A lot of new writers are bowled completely over by the idea of a pitch line or summary. It’s unfortunately one of those things you have to master in a professional sense. Brevity is the soul of wit, as they say, and both pitch lines and summaries are exercises in that.
A pitch line or logline is one sentence that describes the premise of your book. It doesn’t have to resolve any climaxes or establish any characters. It just has to present an interesting possibility. You can find most pitch lines on the inside flap of a book under the publication date in new books. Examples:
A cop comes to L.A. to visit his estranged wife and her office building is taken over by terrorist. – Die Hard
A businessman falls in love with a hooker he hires to be his date for the weekend – Pretty Woman
A ring capable of destroying the world of men falls into the hands of a hobbit that has never ventured outside his home. – Fellowship of the Ring
If you find yourself unable to pitch your projects or novel’s premise one sentence, odds are your story might be overly convoluted and in need of some cutting. Pitch lines rarely include fantasy terms or names (no Ringwraiths or Sauron mentioned in LOTR’s pitch, you’ll notice, but not everyone would have known what a hobbit is before Tolkien’s time!)

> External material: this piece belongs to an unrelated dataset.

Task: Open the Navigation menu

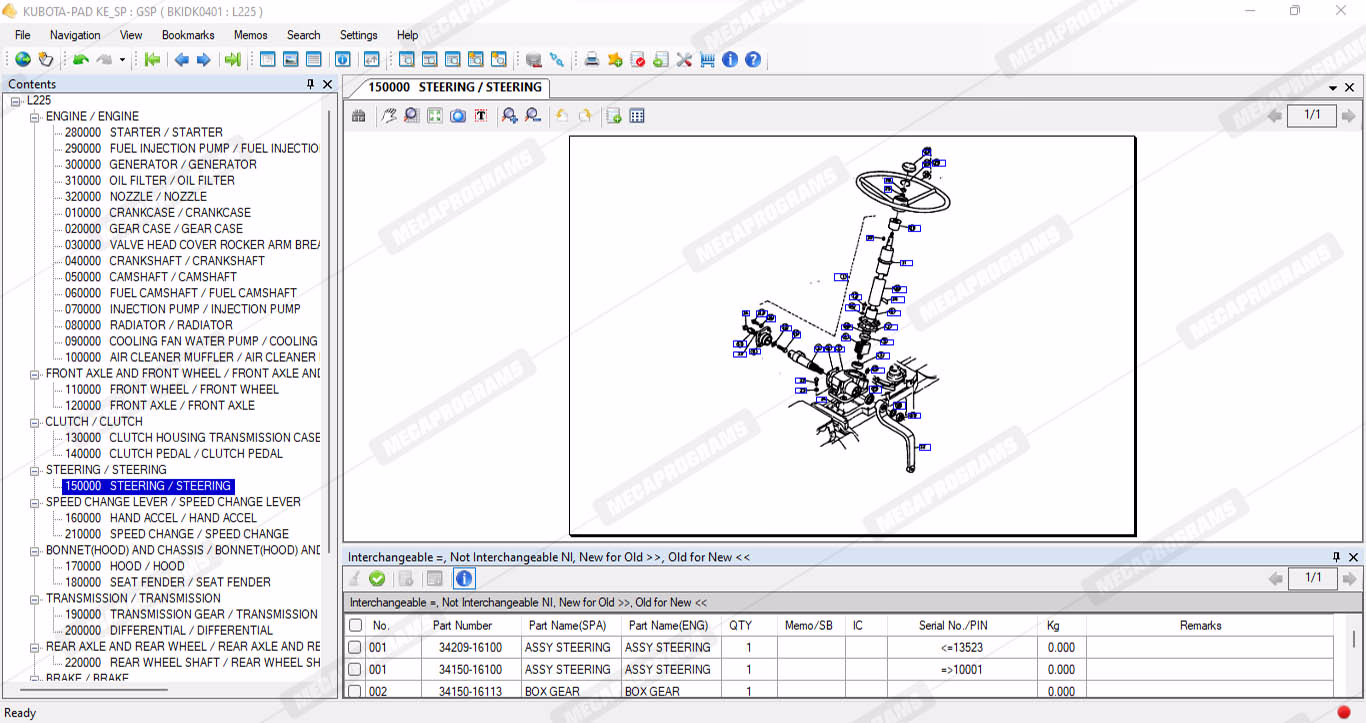Action: (x=75, y=35)
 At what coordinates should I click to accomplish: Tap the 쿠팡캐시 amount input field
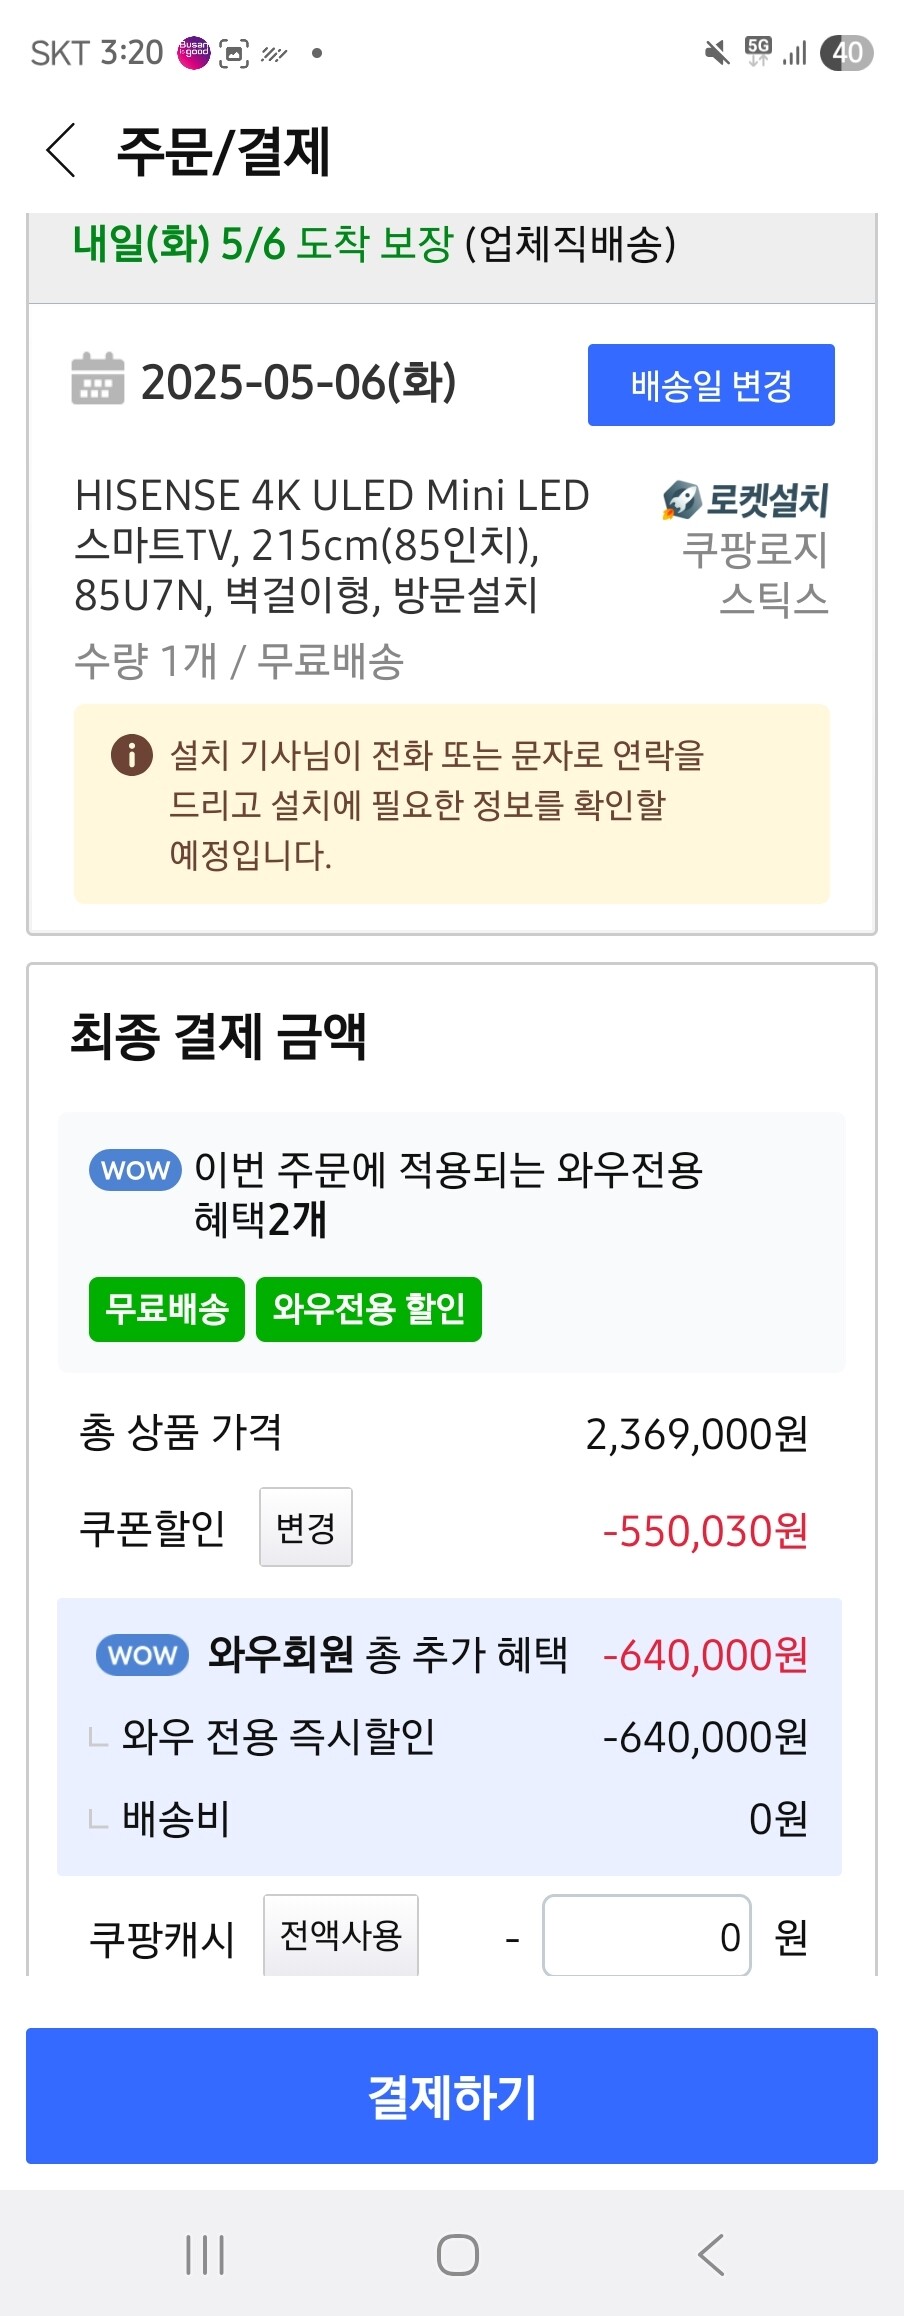(x=647, y=1936)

Pitch lines are important because they’re quick and snappy. My pitch line is under my Facebook’s “about” page: A young dolphin and her human ward, both with the potential for the psychic abilities of Highsong, discover they are the only defense against a massive alien onslaught.
If you can be brief in your pitch lines and summaries, odds are you can be brief in your writing. That’s attractive, especially in a sea of 14,000-75,000 ebook writers, many of which never bothered to read how to write.
Awww, yeah, dolphins versus aliens theme song!